La famille, logée dans le même pâté de maison, est “à fond”, assure Charlotte. Parmi les quatre enfants, Lou, 19 ans “qui étudie à Madrid, est un peu dégoûtée de ne pas participer à l’aventure” et vient d’envoyer un texto: “Tu me préviens dès qu’il y a une arrivée!” Nino, 14 ans, et Brune, 11 ans, “adorent donner un coup de main”. Quant à Albert, 4 ans, “il entre dans l’ascenseur et appuie sur tous les boutons!” La recrudescence de l’épidémie, le couvre-feu à 18H00, la fermeture des restaurants, musées et cinémas, le trafic aérien et les déplacements d’affaires quasi à l’arrêt ont fait chuter le taux d’occupation des hôtels au niveau catastrophique de 15%, contraignant les professionnels à pratiquer des prix dérisoires.
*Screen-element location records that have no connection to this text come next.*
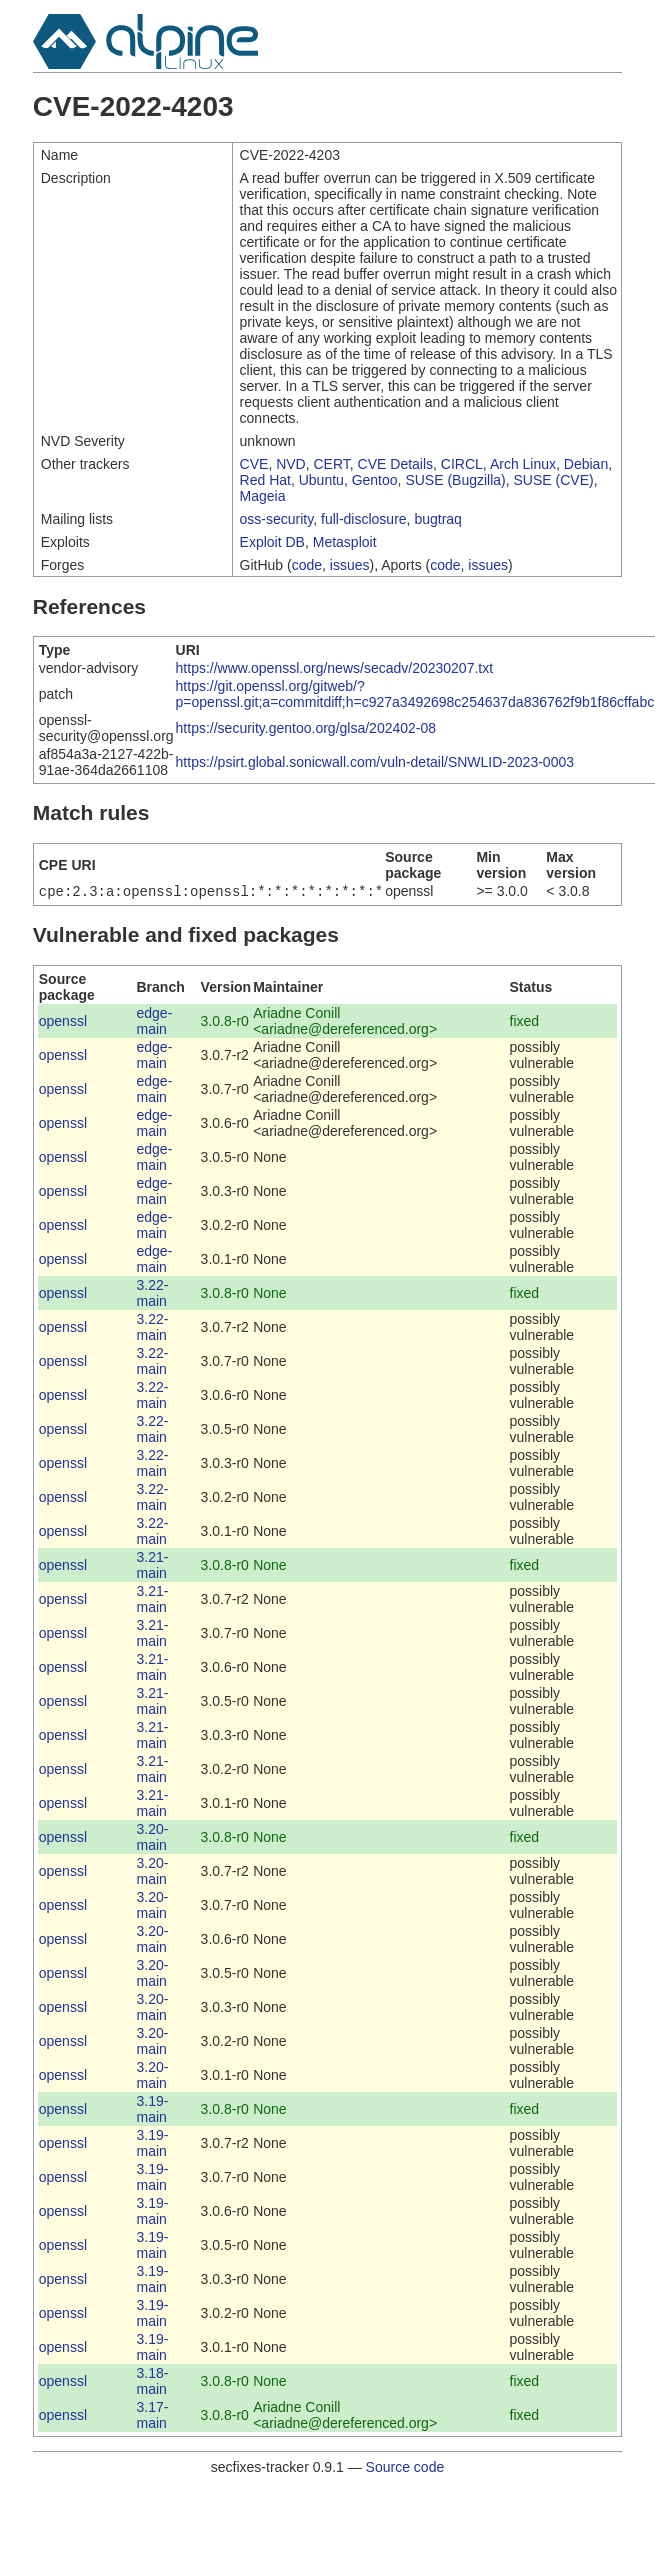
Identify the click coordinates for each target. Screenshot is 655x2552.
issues (350, 565)
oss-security (277, 519)
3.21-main (153, 1567)
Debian (586, 464)
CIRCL (462, 464)
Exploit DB (272, 542)
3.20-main (153, 1839)
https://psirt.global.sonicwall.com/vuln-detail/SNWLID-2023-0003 (375, 762)
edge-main (155, 1023)
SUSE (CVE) (554, 480)
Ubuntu (321, 480)
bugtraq (437, 519)
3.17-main (153, 2417)
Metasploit (345, 542)
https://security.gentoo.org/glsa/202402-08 (306, 728)
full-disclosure (364, 519)
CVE (254, 464)
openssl (63, 1023)
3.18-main (153, 2383)
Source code (405, 2469)
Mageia (263, 496)
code (307, 565)
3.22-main (153, 1295)
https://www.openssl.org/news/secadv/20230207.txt (335, 668)
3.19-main (153, 2111)
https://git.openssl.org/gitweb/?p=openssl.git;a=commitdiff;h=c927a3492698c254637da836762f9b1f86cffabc (415, 694)
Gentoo (375, 480)
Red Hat (265, 480)
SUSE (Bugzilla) (455, 480)
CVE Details (395, 464)
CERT (332, 464)
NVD (291, 464)
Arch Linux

“En ce moment, je vois trois nuits à 169 euros dans un quatre étoiles près d’ici… ça n’est pas possible”, s’alarme Samuel. Toutefois depuis l’ouverture “le niveau de réservations est une bonne surprise”, grâce à la Fashion Week qui a amené des mannequins, à des couples du quartier venus “se changer les idées”, le temps d’un “week-end à l’hôtel” et… “aux copains, qui ont pris une chambre pour nous soutenir, alors qu’on voudrait tellement pouvoir les inviter”, explique Charlotte en souriant. “Mais cela reste très loin du business plan…”
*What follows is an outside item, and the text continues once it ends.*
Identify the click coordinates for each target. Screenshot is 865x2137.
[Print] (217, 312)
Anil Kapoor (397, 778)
Même prise de risque chez Julia Sedefdjian, sacrée plus jeune femme chef étoilé de France il y a 5 ans, à 21 ans, et ses deux associés et amis, Sébastien Jean-Joseph et Grégory Anelka: tous trois se battent pour faire vivre Baieta -“petit bisou” en niçois- leur restaurant de cuisine méditerranéenne. “On a perdu tout ce qu’on avait construit”, dit-elle. “Mais nous trois, on forme un cocon. Sans eux, il y a longtemps que je serais retournée chez ma mère.” On est là du lundi au dimanche, du matin au soir”, rapporte Grégory Anelka, dont le fils de 7 ans, Adam, joue sagement dans la salle déserte.

 

Malgré la vente à emporter, les finances sont au plus bas et Bo, leur “bar à manger” caribéen voisin du restaurant, fermé depuis des mois, laissera la place au printemps à Cicéron, un restaurant-épicerie dédié au pois chiche: panisses, falafels, houmous, chips de socca, brownies… “Ce Covid-19 nous a fait casser toutes les barrières: ça cogite à 3.000% tous les jours”, résume Grégory Anelka. “On est au pied du mur, qu’est-ce qu’on a à perdre?”